Die Studie widmet sich ausschließlich Celtis und seinem Werk, seinem Entwurf der Dichtung, seiner Programmatik. Dies ist gut begründbar: "Es ist notwendig, angesichts der Desiderata in der Forschung vorerst keine grobangelegten Synthesen, sondern fundierte Einzelstudien anzustreben, in denen sich allgemeine Tendenzen einer Schwellenzeit deutscher Literaturgeschichte spiegeln." Und: Die Celtis-Forschung hat sich vorher in der Regel mit Einzelaspekten beschäftigt. Die lange als Desiderat vermisste integrative Einzelstudie hat Robert nun vorgelegt. Ziel der handwerklich soliden Analyse ist nicht mehr und nicht weniger als, "Celtis' Konstitution von Dichter und Dichtung umfassend auf der Grundlage seines Gesamtwerkes zu rekonstruieren und systematisch auf die aktuellen Anforderungen zu beziehen, in die der vorreformatorische Humanismus in Deutschland eingelassen ist."

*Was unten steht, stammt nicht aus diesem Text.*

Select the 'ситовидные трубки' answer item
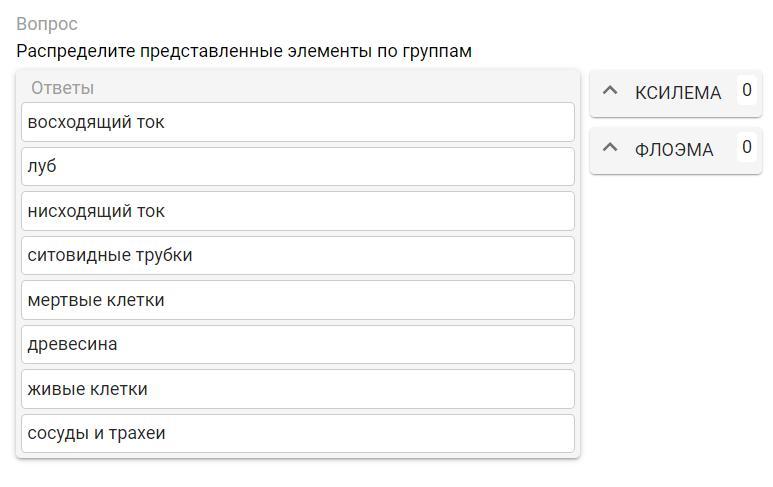(x=110, y=255)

Robert weiß dabei optimal an die vor ihm geleistete Forschung anzuknüpfen, er bietet akribische Analysen der einzelnen Werke Celtis', geleitet von den Hauptperspektiven der vorangegangenen Celtis-Forschung: erstens der Frage nach der literaturhistorischen Einordnung, nach der Gattungstradition und dem Umgang mit dieser (römisch-neulateinischen Elegie und neuplatonische Liebestheorie); zweitens der Frage nach Celtis' Plan einer Deutschlandbeschreibung im Rahmen eines nationalen Diskurses; und drittens der Frage nach Celtis' Plan einer Memorialbiografie des idealen Dichters.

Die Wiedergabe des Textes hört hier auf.